Let’s face it: even if Valentine’s Day started in celebration of history’s Saint Valentine, the holiday is now just another scheme by retail executives to create a sales opportunity and marketing scheme. It works, too: Mint.com reported in 2010 that over $14 billion would be spent on Valentine’s Day gifts. (“That works out to approximately $103.00 on average per person…”)
God is love.
By the time I hit my freshman year of college, I had forgotten all about the seventh grade fiasco. Instead, I wanted a date. Bad. The dining hall was empty, my suite mates had been giggling all week about their planned dates, and I was stuck eating mystery meat all by myself.
Meandering back to my dormitory, though, I saw God’s fingerprints paint the most magnificent sunset I have ever witnessed. Ever. All I could see was an empty field, a flaming orange sky, and twinges of purple, pink, and gold flickering across the entire sky. The stresses of college, the loneliness of the dining hall, and the dramas of a freshman year faded as the colors grew more vibrant than I thought possible, reminding me of God’s steadfast love despite all my frustrations.
Beloved, let us love one another, for love is from God, and whoever loves has been born of God and knows God. Anyone who does not love does not know God, because God is love. In this the love of God was made manifest among us, that God sent his only Son into the world, so that we might live through him. In this is love, not that we have loved God but that he loved us and sent his Son to be the propitiation for our sins. Beloved, if God so loved us, we also ought to love one another. No one has ever seen God; if we love one another, God abides in us and his love is perfected in us. (1 John 4:7-12 ESV)
I revel in the reality that, categorically, the marketing executives have created a holiday about God.
A: Valentine’s Day is a day to celebrate Love.
B: God is Love.
C: Valentine’s Day is a day to celebrate God.
I am called to love.
Valentine’s Day isn’t about me or my loneliness or my relationship or my lack of relationship. If I believe that God is love, then Valentine’s Day is about celebrating His love for me and — more than that — it’s about showing that love to those around me. The advertisements and note cards and parties would want me to believe that this is another holiday to revolved around me, but that’s just my selfish heart talking; there’s nothing biblical about a selfish love!
A new commandment I give to you, that you love one another: just as I have loved you, you also are to love one another. (John 13:34)
- Have a girls’ night. My all-time favorite Valentine’s Day was when seven girls squeezed around my little kitchen table in my first apartment decorating cookie lollipops with icing, sprinkles, and candies. I wasn’t supposed to have fun on the first holiday-of-hearts after my disengagement, but I was so cheered and encouraged to laugh with friends, new and old.
- Write cards to the elderly/lonely/hurting/sick. I just moved 3,000 miles from my community of family and friends: I have seen firsthand the immense value of a notecard in my mailbox.

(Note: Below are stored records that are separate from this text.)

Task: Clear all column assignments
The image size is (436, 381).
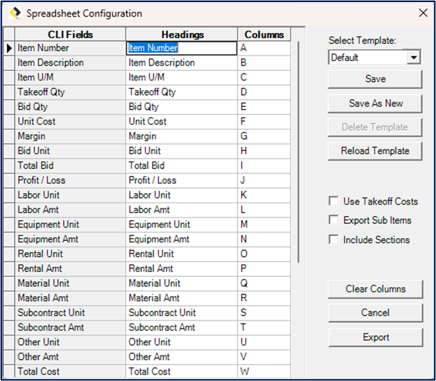Action: (374, 288)
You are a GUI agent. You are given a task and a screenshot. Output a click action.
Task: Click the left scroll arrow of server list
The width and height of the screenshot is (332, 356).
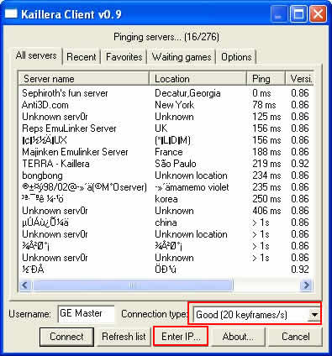pos(24,285)
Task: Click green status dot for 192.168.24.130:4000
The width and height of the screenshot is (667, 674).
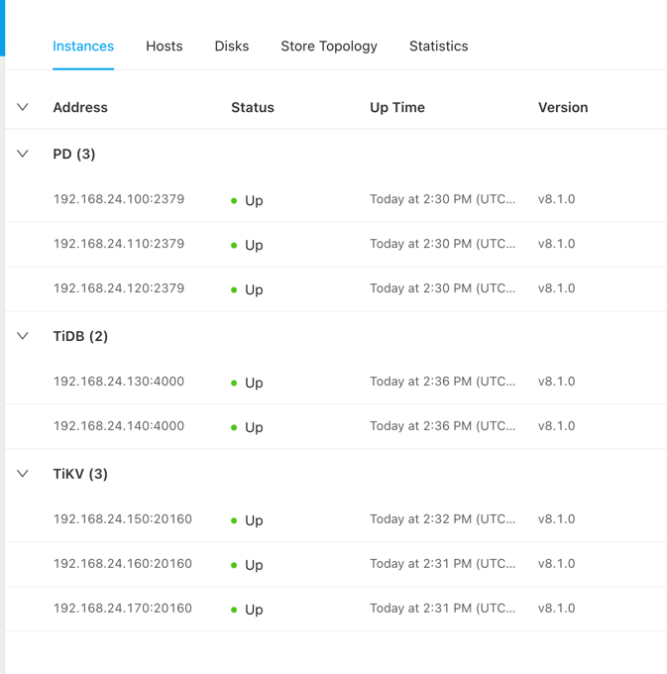Action: [x=234, y=384]
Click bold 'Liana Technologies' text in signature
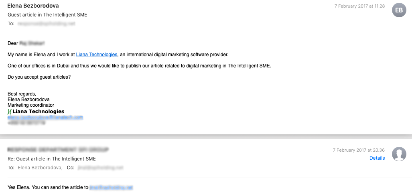 tap(38, 112)
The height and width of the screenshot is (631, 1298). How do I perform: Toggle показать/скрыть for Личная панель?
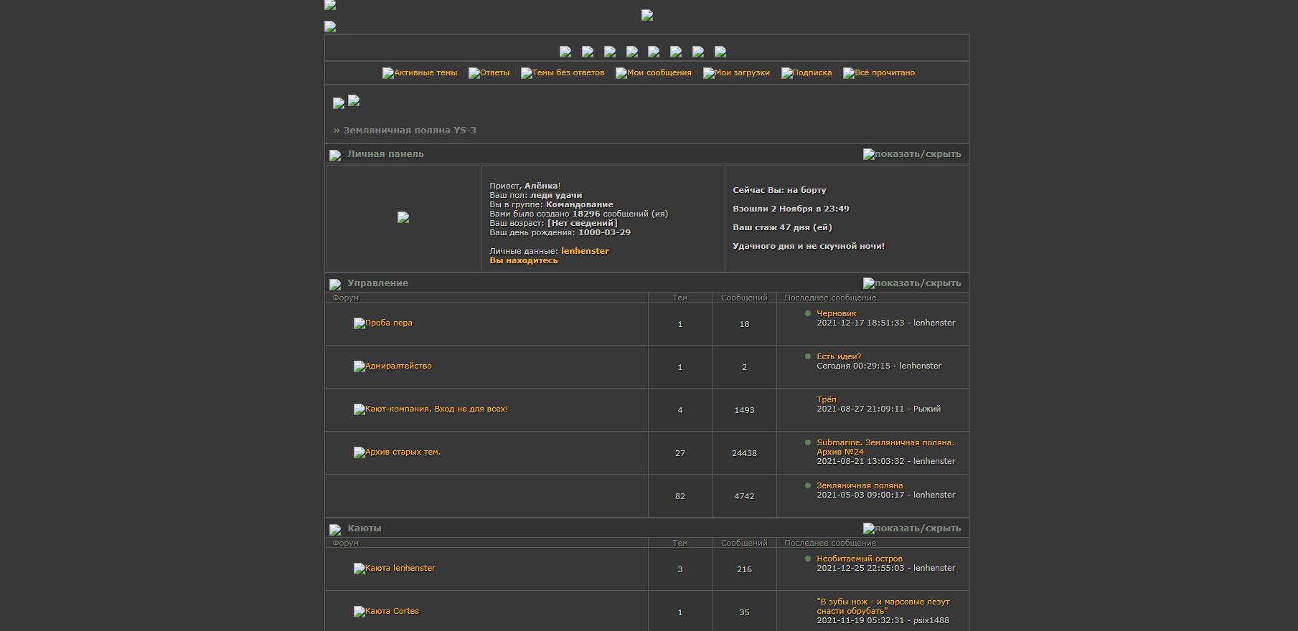[911, 154]
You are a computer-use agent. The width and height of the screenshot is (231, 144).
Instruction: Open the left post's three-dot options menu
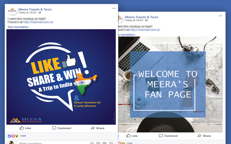click(x=114, y=8)
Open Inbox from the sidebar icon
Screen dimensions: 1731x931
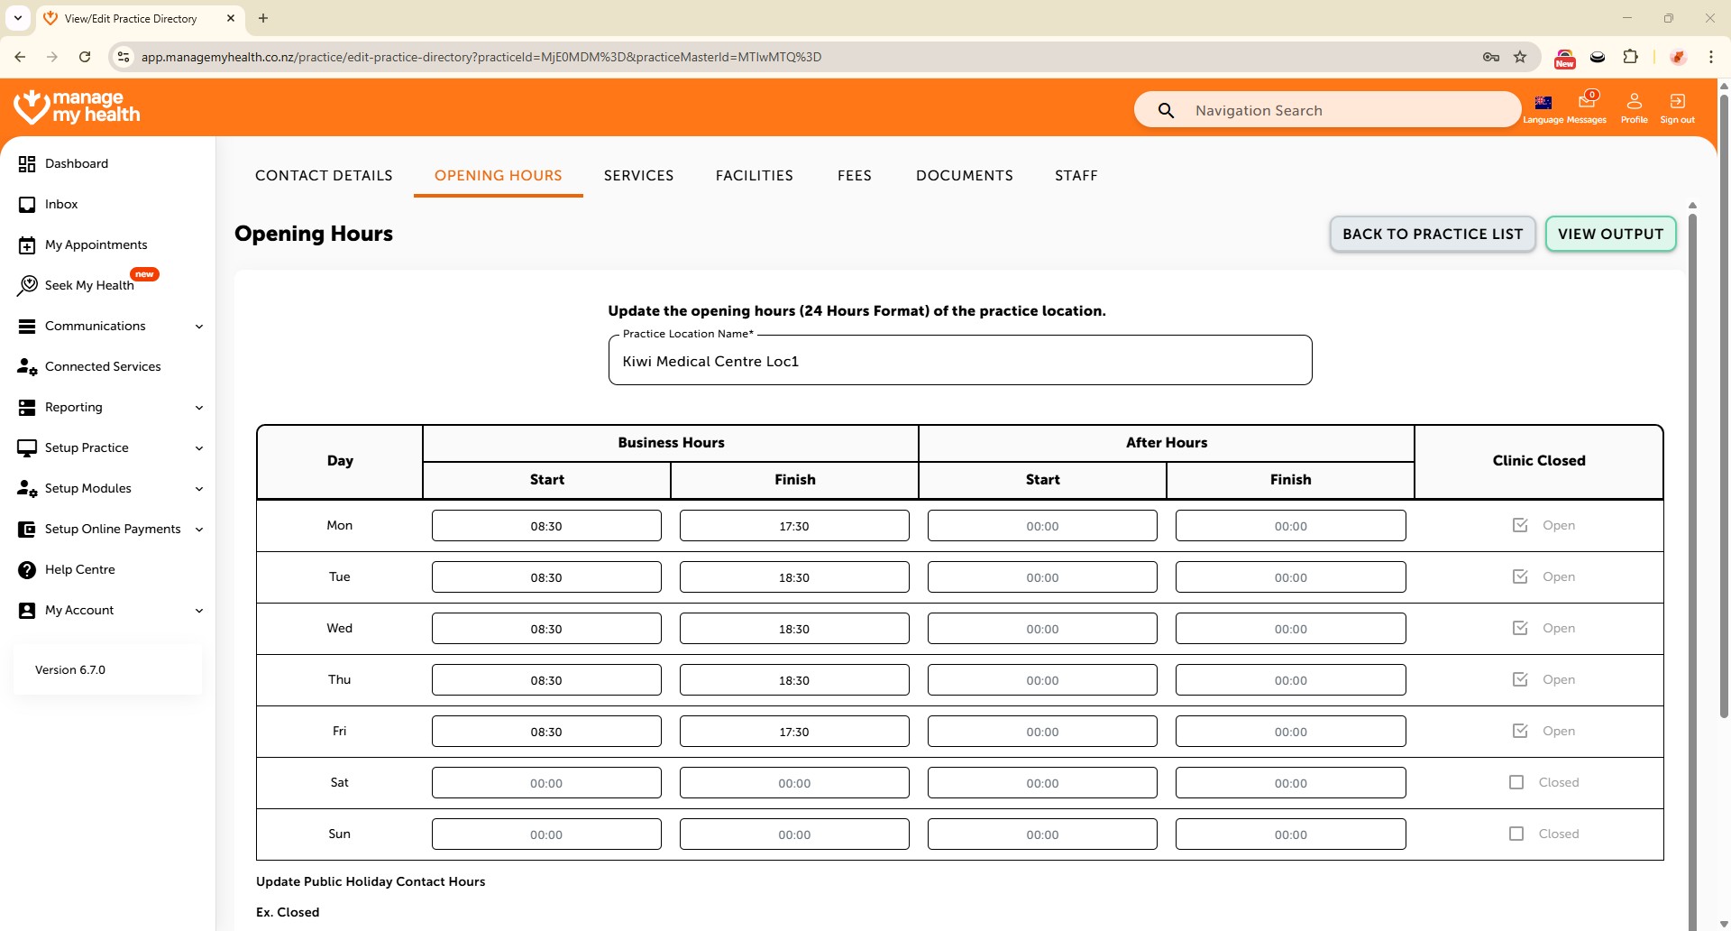[27, 205]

Even when its from a distant acquaintance, a piece of mail cheers me beyond belief. My goal is to use the Valentine’s Day holiday as inspiration to spread snail mail cheer, hoping it helps my recipients else the way my notecard-writing-friends have helped me.
- Take coffee and a craft to a mother of preschoolers. As more of my friends move into this stage of life and child-rearing, I’m able to see the value of giving the mom a few minutes to drink a cup of coffee while her kids do crafts with me. Plus, it’s fun for the kiddos to have a surprise card/gift/project for Mom and Dad.
I can (and should) live in love all year long.
Having a day once a year specifically set aside to remind me of love and God’s love for me is a prime opportunity to show a little extra love to my piece of the world, but I’m glad I don’t have to pack a whole year of loving into one (commercialized) day. Loving my neighbors is not a one-day-a-year opportunity. It’s every minute of every day of every year.
And walk in love, as Christ loved us and gave himself up for us, a fragrant offering and sacrifice to God. (Ephesians 5:2)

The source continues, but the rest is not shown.